La jurisprudence du tribunal administratif de Paris
« Le rectorat maintient une opacité sur les conditions dans lesquelles les professeurs sont classés. Sans doute pour éviter les comparaisons entre agents et limiter les possibilités de recours puisqu’au tribunal, il incombe à celui qui le saisit, le professeur, de démontrer le non-respect par l’administration des priorités dont il dispose », observe Me Éric Dugoujon, avocat au barreau de Saint-Denis depuis 2008, spécialisé en droit public avec une certification particulière en droit de la fonction publique.
Dans une ordonnance du 15 juillet dernier, le tribunal a enjoint le ministère de l'Éducation de suspendre sa décision de mutation, en demandant à l'administration de réexaminer le cas de Julie dans un délai de quinze jours. « Le juge considère que l’administration peut mettre en place un barème avec un système de points, mais, contrairement à ce qui semble être la pratique de l’administration, le barème ne fait pas tout ; il est une mesure préparatoire qui n’exonère pas d’examiner les situations individuelles et les priorités dont disposent les agents. Dans notre cas de jurisprudence, même si le professeur muté à La Réunion avait plus de points que notre cliente, celle-ci avait deux priorités légales contre une seule pour le professeur muté à La Réunion », souligne la robe noire.
« Le nombre de points n’a pas de valeur supérieure aux priorités légales »
Me Éric Dugoujon relève par ailleurs que le juge des référés n'a pas eu à statuer sur un autre moyen soulevé par la partie requérante : « le recours aux contractuels par le rectorat pour pourvoir à des postes vacants dans une proportion excessive », sachant que les titulaires de la fonction publique sont prioritaires sur tous les postes disponibles.
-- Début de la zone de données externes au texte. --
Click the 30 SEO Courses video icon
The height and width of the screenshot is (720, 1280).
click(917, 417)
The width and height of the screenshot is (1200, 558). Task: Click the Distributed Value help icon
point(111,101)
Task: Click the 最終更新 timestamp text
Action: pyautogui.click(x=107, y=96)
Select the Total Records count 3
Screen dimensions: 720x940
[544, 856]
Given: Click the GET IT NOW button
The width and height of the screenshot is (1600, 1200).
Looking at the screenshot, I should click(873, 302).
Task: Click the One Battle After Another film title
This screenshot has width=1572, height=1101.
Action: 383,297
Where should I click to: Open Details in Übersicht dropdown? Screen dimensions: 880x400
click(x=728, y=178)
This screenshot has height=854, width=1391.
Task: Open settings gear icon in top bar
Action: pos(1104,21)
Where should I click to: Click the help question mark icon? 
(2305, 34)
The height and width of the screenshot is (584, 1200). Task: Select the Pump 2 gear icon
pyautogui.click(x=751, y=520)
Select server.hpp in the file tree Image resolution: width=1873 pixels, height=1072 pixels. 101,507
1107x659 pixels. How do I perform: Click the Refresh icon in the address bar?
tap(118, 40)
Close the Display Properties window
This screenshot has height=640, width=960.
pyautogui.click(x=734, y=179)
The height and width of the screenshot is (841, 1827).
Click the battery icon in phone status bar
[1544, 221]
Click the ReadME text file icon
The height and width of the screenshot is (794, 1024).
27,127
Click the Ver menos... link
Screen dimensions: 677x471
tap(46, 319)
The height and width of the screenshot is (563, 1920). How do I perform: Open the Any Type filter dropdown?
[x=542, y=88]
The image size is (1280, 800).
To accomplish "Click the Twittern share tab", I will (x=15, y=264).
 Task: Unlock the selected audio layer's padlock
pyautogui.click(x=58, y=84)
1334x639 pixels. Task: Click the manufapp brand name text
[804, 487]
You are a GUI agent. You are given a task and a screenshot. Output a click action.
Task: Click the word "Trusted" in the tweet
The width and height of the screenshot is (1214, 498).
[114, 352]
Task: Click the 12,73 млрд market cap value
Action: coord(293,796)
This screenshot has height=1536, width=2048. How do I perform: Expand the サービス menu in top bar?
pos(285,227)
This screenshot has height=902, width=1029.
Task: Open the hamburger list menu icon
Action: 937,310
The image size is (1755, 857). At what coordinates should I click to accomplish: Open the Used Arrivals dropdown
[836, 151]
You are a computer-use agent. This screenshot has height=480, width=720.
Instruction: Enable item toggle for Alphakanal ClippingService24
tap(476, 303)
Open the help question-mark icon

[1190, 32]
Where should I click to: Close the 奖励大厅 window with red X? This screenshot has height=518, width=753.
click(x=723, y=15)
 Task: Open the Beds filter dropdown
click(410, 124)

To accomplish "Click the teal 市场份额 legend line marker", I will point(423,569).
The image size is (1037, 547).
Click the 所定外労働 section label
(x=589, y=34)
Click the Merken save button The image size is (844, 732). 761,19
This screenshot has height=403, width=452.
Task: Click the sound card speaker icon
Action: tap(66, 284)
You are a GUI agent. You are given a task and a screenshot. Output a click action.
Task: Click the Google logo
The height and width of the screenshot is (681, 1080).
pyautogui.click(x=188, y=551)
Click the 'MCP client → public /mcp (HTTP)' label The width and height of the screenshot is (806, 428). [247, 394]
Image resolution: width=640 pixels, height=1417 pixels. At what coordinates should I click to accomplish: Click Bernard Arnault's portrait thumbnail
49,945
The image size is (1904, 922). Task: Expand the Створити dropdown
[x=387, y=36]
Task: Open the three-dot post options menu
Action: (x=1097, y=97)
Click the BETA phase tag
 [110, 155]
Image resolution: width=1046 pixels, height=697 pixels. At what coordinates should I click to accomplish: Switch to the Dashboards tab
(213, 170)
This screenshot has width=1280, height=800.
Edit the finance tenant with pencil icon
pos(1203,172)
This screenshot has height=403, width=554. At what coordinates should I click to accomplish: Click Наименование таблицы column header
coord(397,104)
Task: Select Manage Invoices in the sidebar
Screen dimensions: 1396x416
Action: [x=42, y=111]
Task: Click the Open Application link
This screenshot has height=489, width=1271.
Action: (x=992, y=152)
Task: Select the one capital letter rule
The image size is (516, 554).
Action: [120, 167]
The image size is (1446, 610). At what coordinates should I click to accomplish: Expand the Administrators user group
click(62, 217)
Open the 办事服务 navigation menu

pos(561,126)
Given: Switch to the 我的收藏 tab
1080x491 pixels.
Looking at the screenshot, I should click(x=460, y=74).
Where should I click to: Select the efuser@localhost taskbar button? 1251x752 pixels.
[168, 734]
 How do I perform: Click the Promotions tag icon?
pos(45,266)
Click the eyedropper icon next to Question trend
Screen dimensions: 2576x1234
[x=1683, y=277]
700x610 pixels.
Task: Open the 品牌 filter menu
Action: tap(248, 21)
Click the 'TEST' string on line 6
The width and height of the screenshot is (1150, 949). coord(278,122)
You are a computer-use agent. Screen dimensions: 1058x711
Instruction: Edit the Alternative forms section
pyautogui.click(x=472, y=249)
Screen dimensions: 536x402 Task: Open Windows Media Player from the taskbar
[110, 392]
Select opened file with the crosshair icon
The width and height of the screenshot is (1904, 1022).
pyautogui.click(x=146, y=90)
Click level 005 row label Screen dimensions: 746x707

« À mon avis, beaucoup de jeunes professeurs réunionnais disposent de priorités légales. Même s’ils n’ont pas beaucoup d’ancienneté dans le métier, et donc moins de points que d’autres plus anciens, ils sont en droit de demander l’examen particulier de leur situation et de leurs priorités légales. Le nombre de points n’étant qu’un élément d’appréciation qui n’a pas de valeur supérieure aux priorités légales », conclut l'avocat.
Un conseil qui devrait intéresser les nombreux professeurs ultramarins qui, chaque année, sont contraints de quitter leur territoire pour prendre leur premier poste dans l'Hexagone, sans la moindre assurance de pouvoir revenir enseigner chez eux un jour.